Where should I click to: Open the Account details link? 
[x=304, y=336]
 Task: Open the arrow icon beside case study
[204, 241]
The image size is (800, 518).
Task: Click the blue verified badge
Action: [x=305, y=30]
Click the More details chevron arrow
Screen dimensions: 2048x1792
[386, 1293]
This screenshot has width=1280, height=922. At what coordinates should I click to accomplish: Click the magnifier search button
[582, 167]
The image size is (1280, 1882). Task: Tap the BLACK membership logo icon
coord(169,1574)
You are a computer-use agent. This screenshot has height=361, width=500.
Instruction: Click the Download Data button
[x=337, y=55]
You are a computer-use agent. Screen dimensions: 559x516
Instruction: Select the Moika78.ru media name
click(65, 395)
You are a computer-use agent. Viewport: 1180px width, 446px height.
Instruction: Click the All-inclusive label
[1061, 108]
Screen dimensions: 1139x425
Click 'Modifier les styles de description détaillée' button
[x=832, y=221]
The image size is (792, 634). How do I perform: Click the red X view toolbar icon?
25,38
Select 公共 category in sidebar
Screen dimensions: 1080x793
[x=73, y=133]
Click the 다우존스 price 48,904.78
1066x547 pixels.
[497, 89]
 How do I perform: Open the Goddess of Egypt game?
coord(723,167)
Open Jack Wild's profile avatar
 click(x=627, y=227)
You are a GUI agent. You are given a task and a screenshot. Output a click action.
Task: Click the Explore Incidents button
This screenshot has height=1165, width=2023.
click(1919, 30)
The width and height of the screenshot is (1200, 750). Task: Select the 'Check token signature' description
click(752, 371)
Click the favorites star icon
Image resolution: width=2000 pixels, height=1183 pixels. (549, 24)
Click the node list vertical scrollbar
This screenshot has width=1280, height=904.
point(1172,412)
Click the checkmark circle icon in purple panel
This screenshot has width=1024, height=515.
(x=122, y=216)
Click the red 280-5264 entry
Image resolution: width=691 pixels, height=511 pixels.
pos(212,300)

◆ ◆ ◆ ◆ ◆ ◆ ◆

Rewrite the data above as a numbered list, leaving out any blank lines.

1. Where should I click to: Open the Account details link? 
2. [x=304, y=336]
3.  Task: Open the arrow icon beside case study
4. [204, 241]
5. The image size is (800, 518).
6. Task: Click the blue verified badge
7. Action: [x=305, y=30]
8. Click the More details chevron arrow
9. Screen dimensions: 2048x1792
10. [386, 1293]
11. This screenshot has width=1280, height=922. At what coordinates should I click to accomplish: Click the magnifier search button
12. [582, 167]
13. The image size is (1280, 1882). Task: Tap the BLACK membership logo icon
14. coord(169,1574)
15. You are a computer-use agent. This screenshot has height=361, width=500.
16. Instruction: Click the Download Data button
17. [x=337, y=55]
18. You are a computer-use agent. Screen dimensions: 559x516
19. Instruction: Select the Moika78.ru media name
20. click(65, 395)
21. You are a computer-use agent. Viewport: 1180px width, 446px height.
22. Instruction: Click the All-inclusive label
23. [1061, 108]
24. Screen dimensions: 1139x425
25. Click 'Modifier les styles de description détaillée' button
26. [x=832, y=221]
27. The image size is (792, 634). How do I perform: Click the red X view toolbar icon?
28. 25,38
29. Select 公共 category in sidebar
30. Screen dimensions: 1080x793
31. [x=73, y=133]
32. Click the 다우존스 price 48,904.78
33. 1066x547 pixels.
34. [497, 89]
35.  How do I perform: Open the Goddess of Egypt game?
36. coord(723,167)
37. Open Jack Wild's profile avatar
38.  click(x=627, y=227)
39. You are a GUI agent. You are given a task and a screenshot. Output a click action.
40. Task: Click the Explore Incidents button
41. This screenshot has height=1165, width=2023.
42. click(1919, 30)
43. The width and height of the screenshot is (1200, 750). Task: Select the 'Check token signature' description
44. click(752, 371)
45. Click the favorites star icon
46. Image resolution: width=2000 pixels, height=1183 pixels. (549, 24)
47. Click the node list vertical scrollbar
48. This screenshot has width=1280, height=904.
49. point(1172,412)
50. Click the checkmark circle icon in purple panel
51. This screenshot has width=1024, height=515.
52. (x=122, y=216)
53. Click the red 280-5264 entry
54. Image resolution: width=691 pixels, height=511 pixels.
55. pos(212,300)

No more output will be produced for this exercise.